In the United States today, stating the exact number of Native Americans isn’t as easy as providing one, all-inclusive, number.  Through many years of interbreeding with European newcomers and later immigrants from around the world, bloodlines have become diluted and the number of purebred Native Americans is diminishing with each generation.

The US government established the Bureau of Indian Affairs to administer to the needs of the Native Americans living on Indian reservations.  Many social networks, such as the Native American Music Awards, honor Native Americans for their achievements in the arts, government, education, and other industries.  Inclusion into these organizations and assistance from the government are based on genetics instead of family lore.

Blood quanta is the term used to identify the percentage of tribal blood in the genetic make-up of people claiming to be Native Americans.  Documented evidence of lineage is required of anyone approaching the government for assistance and recognition as a true Native American.  The federal guidelines establishing the status of Native Americans differs from one agency to another and the lack of consistency is a source for much dismay and misunderstanding.
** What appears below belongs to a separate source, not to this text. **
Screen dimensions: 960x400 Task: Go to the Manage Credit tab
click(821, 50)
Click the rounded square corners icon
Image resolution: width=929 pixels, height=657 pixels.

Native Americans wishing to enroll for membership into individual tribes must undergo blood quanta studies.  The percentage of Native American blood a person must document for inclusion into these tribes varies from one tribe to another.  Membership may even be not allowed or restricted based upon the blood evidence presented at enrollment.

With the growing number of gambling casinos on tribal lands bringing new wealth to tribesmen and women, bitter disputes among the tribes have arisen as more people claim to be Native Americans in order to reap the financial gain these casinos generate.  Some tribes now require DNA testing to determine whether or not potential new members can be officially declared Native Americans belonging to a specific tribe.

Tribal bloodlines, especially where the casino revenues are concerned, are often the source of heated debate because bloodlines were blended and diluted even before the arrival of the white men from Europe.  Native Americans have a long history of kidnapping and capture of peoples from other tribes in order to sustain numbers large enough to support life within the tribe when tribal numbers were diminished due to death or capture in battle and when the tribal strength was threatened by famine, disease, or other natural disasters.

The most recent population numbers given by the US Census Bureau list 2.1 million Native Americans belonging to one race only and another 3.4 million people of mixed race (tribal) heritage.